Objective – Swap every occurrence of "computer-use agent" for "desktop automation agent" throughout the data below, leaving everything else unchanged.

Excerpted data –
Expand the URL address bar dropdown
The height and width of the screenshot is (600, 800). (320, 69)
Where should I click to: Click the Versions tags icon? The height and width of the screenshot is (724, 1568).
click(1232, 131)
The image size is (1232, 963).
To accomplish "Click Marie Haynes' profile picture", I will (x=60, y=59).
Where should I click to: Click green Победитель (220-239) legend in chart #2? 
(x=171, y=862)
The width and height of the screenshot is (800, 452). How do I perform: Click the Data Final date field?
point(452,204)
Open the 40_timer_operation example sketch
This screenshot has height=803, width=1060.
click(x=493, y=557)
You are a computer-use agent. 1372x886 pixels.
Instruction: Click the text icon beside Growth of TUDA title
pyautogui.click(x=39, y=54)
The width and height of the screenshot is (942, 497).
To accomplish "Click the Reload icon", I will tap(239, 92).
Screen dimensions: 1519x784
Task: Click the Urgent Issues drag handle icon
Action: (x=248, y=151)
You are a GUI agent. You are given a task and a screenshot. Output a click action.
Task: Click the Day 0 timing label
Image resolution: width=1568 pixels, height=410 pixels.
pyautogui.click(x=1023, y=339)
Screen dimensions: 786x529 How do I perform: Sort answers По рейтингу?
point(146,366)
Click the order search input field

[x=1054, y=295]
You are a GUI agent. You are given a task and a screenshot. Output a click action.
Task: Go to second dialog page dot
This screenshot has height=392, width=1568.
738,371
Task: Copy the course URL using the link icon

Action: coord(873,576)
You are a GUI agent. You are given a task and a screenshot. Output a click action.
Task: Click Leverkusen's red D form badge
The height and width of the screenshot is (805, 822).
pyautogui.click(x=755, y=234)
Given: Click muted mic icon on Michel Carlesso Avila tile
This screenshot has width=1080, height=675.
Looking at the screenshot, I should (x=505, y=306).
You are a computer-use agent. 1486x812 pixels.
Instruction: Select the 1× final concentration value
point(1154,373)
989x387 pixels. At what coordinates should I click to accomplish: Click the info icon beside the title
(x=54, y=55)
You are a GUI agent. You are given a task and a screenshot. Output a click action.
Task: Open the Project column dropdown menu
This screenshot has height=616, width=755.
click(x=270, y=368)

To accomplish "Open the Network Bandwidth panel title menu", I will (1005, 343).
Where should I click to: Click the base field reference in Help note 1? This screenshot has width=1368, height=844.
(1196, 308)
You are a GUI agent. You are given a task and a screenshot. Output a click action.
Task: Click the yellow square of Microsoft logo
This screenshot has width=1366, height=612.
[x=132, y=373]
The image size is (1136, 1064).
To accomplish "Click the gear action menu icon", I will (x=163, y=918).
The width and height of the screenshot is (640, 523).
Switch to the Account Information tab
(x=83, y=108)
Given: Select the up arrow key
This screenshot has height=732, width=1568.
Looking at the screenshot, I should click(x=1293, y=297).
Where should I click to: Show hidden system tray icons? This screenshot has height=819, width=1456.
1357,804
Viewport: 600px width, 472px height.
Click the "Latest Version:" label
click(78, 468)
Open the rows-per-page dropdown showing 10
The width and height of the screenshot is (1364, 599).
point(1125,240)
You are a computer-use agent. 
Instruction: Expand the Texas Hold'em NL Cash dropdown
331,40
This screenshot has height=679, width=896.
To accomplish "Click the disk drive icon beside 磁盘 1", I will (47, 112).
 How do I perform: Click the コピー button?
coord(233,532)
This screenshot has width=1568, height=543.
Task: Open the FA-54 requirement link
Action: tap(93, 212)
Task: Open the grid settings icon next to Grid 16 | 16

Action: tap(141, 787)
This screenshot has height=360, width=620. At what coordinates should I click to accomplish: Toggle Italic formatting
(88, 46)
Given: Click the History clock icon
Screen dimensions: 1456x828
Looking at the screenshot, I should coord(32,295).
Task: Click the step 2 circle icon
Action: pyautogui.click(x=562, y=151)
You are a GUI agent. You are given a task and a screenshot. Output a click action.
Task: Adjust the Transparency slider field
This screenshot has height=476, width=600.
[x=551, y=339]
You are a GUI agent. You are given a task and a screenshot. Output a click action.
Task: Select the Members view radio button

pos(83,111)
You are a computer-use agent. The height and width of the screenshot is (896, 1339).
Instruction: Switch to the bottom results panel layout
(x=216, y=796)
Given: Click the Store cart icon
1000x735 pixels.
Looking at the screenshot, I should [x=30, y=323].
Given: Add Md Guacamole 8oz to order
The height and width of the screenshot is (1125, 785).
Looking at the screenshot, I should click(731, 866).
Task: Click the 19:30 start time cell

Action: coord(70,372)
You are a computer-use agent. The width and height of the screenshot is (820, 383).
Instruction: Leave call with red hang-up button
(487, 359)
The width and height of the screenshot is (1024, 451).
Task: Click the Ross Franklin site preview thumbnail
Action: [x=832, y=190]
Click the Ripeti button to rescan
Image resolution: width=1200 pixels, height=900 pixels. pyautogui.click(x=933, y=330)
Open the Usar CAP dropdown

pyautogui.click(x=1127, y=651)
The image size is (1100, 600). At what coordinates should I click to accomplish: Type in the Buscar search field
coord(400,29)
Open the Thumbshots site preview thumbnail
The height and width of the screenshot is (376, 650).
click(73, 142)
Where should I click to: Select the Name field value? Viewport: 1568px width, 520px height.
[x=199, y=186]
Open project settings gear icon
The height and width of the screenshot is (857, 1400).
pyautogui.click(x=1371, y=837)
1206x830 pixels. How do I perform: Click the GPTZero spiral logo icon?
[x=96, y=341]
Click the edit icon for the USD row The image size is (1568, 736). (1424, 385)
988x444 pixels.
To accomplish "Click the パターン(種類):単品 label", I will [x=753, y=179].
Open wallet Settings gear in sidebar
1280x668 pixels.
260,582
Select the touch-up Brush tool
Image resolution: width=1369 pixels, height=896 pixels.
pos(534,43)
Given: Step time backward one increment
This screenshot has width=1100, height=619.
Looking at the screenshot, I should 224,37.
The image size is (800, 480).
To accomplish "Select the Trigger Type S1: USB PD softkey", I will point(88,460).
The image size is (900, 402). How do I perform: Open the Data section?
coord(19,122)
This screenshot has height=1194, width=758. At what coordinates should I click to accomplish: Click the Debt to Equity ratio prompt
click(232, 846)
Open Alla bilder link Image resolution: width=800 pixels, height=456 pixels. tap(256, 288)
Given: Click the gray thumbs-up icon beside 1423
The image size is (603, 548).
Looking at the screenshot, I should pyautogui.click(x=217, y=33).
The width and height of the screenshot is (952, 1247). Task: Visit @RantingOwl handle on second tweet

Response to this task –
Expand the URL address bar dropdown
The height and width of the screenshot is (600, 800). (320, 69)
Where should I click to: Click the Versions tags icon? The height and width of the screenshot is (724, 1568).
click(1232, 131)
The image size is (1232, 963).
To accomplish "Click Marie Haynes' profile picture", I will (x=60, y=59).
Where should I click to: Click green Победитель (220-239) legend in chart #2? 
(x=171, y=862)
The width and height of the screenshot is (800, 452). How do I perform: Click the Data Final date field?
point(452,204)
Open the 40_timer_operation example sketch
This screenshot has height=803, width=1060.
click(x=493, y=557)
You are a desktop automation agent. 1372x886 pixels.
Instruction: Click the text icon beside Growth of TUDA title
pyautogui.click(x=39, y=54)
The width and height of the screenshot is (942, 497).
To accomplish "Click the Reload icon", I will tap(239, 92).
Screen dimensions: 1519x784
Task: Click the Urgent Issues drag handle icon
Action: (x=248, y=151)
You are a GUI agent. You are given a task and a screenshot. Output a click action.
Task: Click the Day 0 timing label
Image resolution: width=1568 pixels, height=410 pixels.
pyautogui.click(x=1023, y=339)
Screen dimensions: 786x529 How do I perform: Sort answers По рейтингу?
point(146,366)
Click the order search input field

[x=1054, y=295]
You are a GUI agent. You are given a task and a screenshot. Output a click action.
Task: Go to second dialog page dot
This screenshot has height=392, width=1568.
738,371
Task: Copy the course URL using the link icon

Action: coord(873,576)
You are a GUI agent. You are given a task and a screenshot. Output a click action.
Task: Click Leverkusen's red D form badge
The height and width of the screenshot is (805, 822).
pyautogui.click(x=755, y=234)
Given: Click muted mic icon on Michel Carlesso Avila tile
This screenshot has width=1080, height=675.
Looking at the screenshot, I should (x=505, y=306).
You are a desktop automation agent. 1486x812 pixels.
Instruction: Select the 1× final concentration value
point(1154,373)
989x387 pixels. At what coordinates should I click to accomplish: Click the info icon beside the title
(x=54, y=55)
You are a GUI agent. You are given a task and a screenshot. Output a click action.
Task: Open the Project column dropdown menu
This screenshot has height=616, width=755.
click(x=270, y=368)

To accomplish "Open the Network Bandwidth panel title menu", I will (1005, 343).
Where should I click to: Click the base field reference in Help note 1? This screenshot has width=1368, height=844.
(1196, 308)
You are a GUI agent. You are given a task and a screenshot. Output a click action.
Task: Click the yellow square of Microsoft logo
This screenshot has width=1366, height=612.
[x=132, y=373]
The image size is (1136, 1064).
To accomplish "Click the gear action menu icon", I will (x=163, y=918).
The width and height of the screenshot is (640, 523).
Switch to the Account Information tab
(x=83, y=108)
Given: Select the up arrow key
This screenshot has height=732, width=1568.
Looking at the screenshot, I should click(x=1293, y=297).
Where should I click to: Show hidden system tray icons? This screenshot has height=819, width=1456.
1357,804
Viewport: 600px width, 472px height.
Click the "Latest Version:" label
click(78, 468)
Open the rows-per-page dropdown showing 10
The width and height of the screenshot is (1364, 599).
point(1125,240)
You are a desktop automation agent. 
Instruction: Expand the Texas Hold'em NL Cash dropdown
331,40
This screenshot has height=679, width=896.
To accomplish "Click the disk drive icon beside 磁盘 1", I will (47, 112).
 How do I perform: Click the コピー button?
coord(233,532)
This screenshot has width=1568, height=543.
Task: Open the FA-54 requirement link
Action: tap(93, 212)
Task: Open the grid settings icon next to Grid 16 | 16

Action: tap(141, 787)
This screenshot has height=360, width=620. At what coordinates should I click to accomplish: Toggle Italic formatting
(88, 46)
Given: Click the History clock icon
Screen dimensions: 1456x828
Looking at the screenshot, I should coord(32,295).
Task: Click the step 2 circle icon
Action: pyautogui.click(x=562, y=151)
You are a GUI agent. You are given a task and a screenshot. Output a click action.
Task: Adjust the Transparency slider field
This screenshot has height=476, width=600.
[x=551, y=339]
You are a GUI agent. You are given a task and a screenshot. Output a click action.
Task: Select the Members view radio button

pos(83,111)
You are a desktop automation agent. The height and width of the screenshot is (896, 1339).
Instruction: Switch to the bottom results panel layout
(x=216, y=796)
Given: Click the Store cart icon
1000x735 pixels.
Looking at the screenshot, I should [x=30, y=323].
Given: Add Md Guacamole 8oz to order
The height and width of the screenshot is (1125, 785).
Looking at the screenshot, I should click(731, 866).
Task: Click the 19:30 start time cell

Action: coord(70,372)
You are a desktop automation agent. The width and height of the screenshot is (820, 383).
Instruction: Leave call with red hang-up button
(487, 359)
The width and height of the screenshot is (1024, 451).
Task: Click the Ross Franklin site preview thumbnail
Action: [x=832, y=190]
Click the Ripeti button to rescan
Image resolution: width=1200 pixels, height=900 pixels. pyautogui.click(x=933, y=330)
Open the Usar CAP dropdown

pyautogui.click(x=1127, y=651)
The image size is (1100, 600). At what coordinates should I click to accomplish: Type in the Buscar search field
coord(400,29)
Open the Thumbshots site preview thumbnail
The height and width of the screenshot is (376, 650).
click(73, 142)
Where should I click to: Select the Name field value? Viewport: 1568px width, 520px height.
[x=199, y=186]
Open project settings gear icon
The height and width of the screenshot is (857, 1400).
pyautogui.click(x=1371, y=837)
1206x830 pixels. How do I perform: Click the GPTZero spiral logo icon?
[x=96, y=341]
Click the edit icon for the USD row The image size is (1568, 736). (1424, 385)
988x444 pixels.
To accomplish "Click the パターン(種類):単品 label", I will [x=753, y=179].
Open wallet Settings gear in sidebar
1280x668 pixels.
260,582
Select the touch-up Brush tool
Image resolution: width=1369 pixels, height=896 pixels.
pos(534,43)
Given: Step time backward one increment
This screenshot has width=1100, height=619.
Looking at the screenshot, I should 224,37.
The image size is (800, 480).
To accomplish "Select the Trigger Type S1: USB PD softkey", I will point(88,460).
The image size is (900, 402). How do I perform: Open the Data section?
coord(19,122)
This screenshot has height=1194, width=758. At what coordinates should I click to accomplish: Click the Debt to Equity ratio prompt
click(232, 846)
Open Alla bilder link Image resolution: width=800 pixels, height=456 pixels. tap(256, 288)
Given: Click the gray thumbs-up icon beside 1423
The image size is (603, 548).
Looking at the screenshot, I should pyautogui.click(x=217, y=33).
The width and height of the screenshot is (952, 1247). Task: Visit @RantingOwl handle on second tweet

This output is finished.